**** INPUT DATA ****

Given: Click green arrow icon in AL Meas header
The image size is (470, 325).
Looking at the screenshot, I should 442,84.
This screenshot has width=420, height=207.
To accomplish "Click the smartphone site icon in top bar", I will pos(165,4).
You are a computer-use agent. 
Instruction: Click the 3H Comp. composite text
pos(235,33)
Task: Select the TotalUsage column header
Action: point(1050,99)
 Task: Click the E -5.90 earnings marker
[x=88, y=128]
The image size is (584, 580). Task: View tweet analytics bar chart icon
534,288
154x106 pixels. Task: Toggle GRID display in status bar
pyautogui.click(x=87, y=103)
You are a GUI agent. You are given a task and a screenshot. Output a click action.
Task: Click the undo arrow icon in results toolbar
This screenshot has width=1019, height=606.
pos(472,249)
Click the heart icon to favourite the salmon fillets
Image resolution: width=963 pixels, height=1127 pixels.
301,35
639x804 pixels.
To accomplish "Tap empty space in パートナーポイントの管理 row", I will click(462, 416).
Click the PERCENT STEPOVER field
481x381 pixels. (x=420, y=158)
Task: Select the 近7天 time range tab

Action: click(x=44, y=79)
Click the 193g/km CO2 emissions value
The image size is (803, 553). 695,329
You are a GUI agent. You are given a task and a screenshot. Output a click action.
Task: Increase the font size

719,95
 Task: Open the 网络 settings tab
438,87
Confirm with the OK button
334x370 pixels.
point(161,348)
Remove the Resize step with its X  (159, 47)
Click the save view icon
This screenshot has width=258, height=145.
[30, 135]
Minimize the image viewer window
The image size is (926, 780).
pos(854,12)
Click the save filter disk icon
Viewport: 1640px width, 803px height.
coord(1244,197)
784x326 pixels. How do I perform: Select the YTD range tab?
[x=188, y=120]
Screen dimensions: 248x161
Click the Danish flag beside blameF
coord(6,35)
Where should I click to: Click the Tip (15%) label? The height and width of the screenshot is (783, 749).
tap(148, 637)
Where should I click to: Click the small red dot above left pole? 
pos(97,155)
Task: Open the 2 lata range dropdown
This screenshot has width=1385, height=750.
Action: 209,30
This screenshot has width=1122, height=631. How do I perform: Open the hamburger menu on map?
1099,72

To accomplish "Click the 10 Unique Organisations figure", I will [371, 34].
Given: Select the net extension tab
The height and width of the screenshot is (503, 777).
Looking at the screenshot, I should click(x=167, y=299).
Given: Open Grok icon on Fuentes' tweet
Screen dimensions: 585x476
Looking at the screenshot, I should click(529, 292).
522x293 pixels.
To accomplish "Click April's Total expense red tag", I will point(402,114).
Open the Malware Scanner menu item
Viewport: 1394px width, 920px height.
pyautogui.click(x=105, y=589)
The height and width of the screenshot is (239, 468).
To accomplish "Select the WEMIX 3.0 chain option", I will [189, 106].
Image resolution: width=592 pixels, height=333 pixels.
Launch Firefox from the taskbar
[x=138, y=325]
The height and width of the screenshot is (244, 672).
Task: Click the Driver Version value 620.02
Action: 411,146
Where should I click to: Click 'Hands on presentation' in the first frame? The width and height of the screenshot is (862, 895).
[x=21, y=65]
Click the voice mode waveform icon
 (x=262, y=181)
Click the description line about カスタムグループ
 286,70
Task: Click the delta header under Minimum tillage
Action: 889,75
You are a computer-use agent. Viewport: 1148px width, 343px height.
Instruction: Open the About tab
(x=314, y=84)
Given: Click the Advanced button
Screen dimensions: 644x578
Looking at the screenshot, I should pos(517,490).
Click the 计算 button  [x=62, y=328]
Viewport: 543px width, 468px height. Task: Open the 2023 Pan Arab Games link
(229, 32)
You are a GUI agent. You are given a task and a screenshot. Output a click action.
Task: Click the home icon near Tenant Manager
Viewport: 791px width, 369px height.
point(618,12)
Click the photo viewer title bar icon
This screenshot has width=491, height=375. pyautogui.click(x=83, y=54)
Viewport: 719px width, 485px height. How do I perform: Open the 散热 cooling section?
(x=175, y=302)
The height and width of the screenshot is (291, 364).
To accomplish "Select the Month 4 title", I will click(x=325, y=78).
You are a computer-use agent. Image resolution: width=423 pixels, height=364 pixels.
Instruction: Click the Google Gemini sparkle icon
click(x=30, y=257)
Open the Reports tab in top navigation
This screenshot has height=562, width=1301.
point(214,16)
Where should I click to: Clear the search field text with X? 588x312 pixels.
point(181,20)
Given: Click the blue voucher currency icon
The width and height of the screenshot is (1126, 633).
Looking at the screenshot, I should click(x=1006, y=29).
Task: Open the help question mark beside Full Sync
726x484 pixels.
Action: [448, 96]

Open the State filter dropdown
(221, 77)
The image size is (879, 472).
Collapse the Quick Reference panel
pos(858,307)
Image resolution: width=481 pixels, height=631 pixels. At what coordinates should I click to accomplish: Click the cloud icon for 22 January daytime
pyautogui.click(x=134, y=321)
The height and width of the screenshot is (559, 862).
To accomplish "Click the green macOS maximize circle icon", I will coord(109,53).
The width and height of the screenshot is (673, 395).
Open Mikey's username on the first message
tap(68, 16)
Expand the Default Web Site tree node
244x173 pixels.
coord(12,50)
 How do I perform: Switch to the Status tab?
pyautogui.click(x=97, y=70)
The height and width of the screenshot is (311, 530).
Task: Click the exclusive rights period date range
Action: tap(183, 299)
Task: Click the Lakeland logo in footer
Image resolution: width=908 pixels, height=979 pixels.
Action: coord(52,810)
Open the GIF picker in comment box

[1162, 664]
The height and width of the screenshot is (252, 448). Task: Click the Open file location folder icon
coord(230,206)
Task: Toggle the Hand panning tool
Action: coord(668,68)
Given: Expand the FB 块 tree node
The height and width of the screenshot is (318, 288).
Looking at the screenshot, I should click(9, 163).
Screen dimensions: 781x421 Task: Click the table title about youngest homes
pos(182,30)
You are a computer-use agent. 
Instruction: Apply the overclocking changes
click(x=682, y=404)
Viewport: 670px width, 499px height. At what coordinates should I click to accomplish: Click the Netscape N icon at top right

****

EXERCISE
Your task is to set down again, exactly, every line from the beginning of the listing through the line with "Minimize the image viewer window".

THE COMPLETED TASK
Given: Click green arrow icon in AL Meas header
The image size is (470, 325).
Looking at the screenshot, I should 442,84.
This screenshot has width=420, height=207.
To accomplish "Click the smartphone site icon in top bar", I will pos(165,4).
You are a computer-use agent. 
Instruction: Click the 3H Comp. composite text
pos(235,33)
Task: Select the TotalUsage column header
Action: point(1050,99)
 Task: Click the E -5.90 earnings marker
[x=88, y=128]
The image size is (584, 580). Task: View tweet analytics bar chart icon
534,288
154x106 pixels. Task: Toggle GRID display in status bar
pyautogui.click(x=87, y=103)
You are a GUI agent. You are given a task and a screenshot. Output a click action.
Task: Click the undo arrow icon in results toolbar
This screenshot has width=1019, height=606.
pos(472,249)
Click the heart icon to favourite the salmon fillets
Image resolution: width=963 pixels, height=1127 pixels.
301,35
639x804 pixels.
To accomplish "Tap empty space in パートナーポイントの管理 row", I will click(462, 416).
Click the PERCENT STEPOVER field
481x381 pixels. (x=420, y=158)
Task: Select the 近7天 time range tab

Action: click(x=44, y=79)
Click the 193g/km CO2 emissions value
The image size is (803, 553). 695,329
You are a GUI agent. You are given a task and a screenshot. Output a click action.
Task: Increase the font size

719,95
 Task: Open the 网络 settings tab
438,87
Confirm with the OK button
334x370 pixels.
point(161,348)
Remove the Resize step with its X  (159, 47)
Click the save view icon
This screenshot has width=258, height=145.
[30, 135]
Minimize the image viewer window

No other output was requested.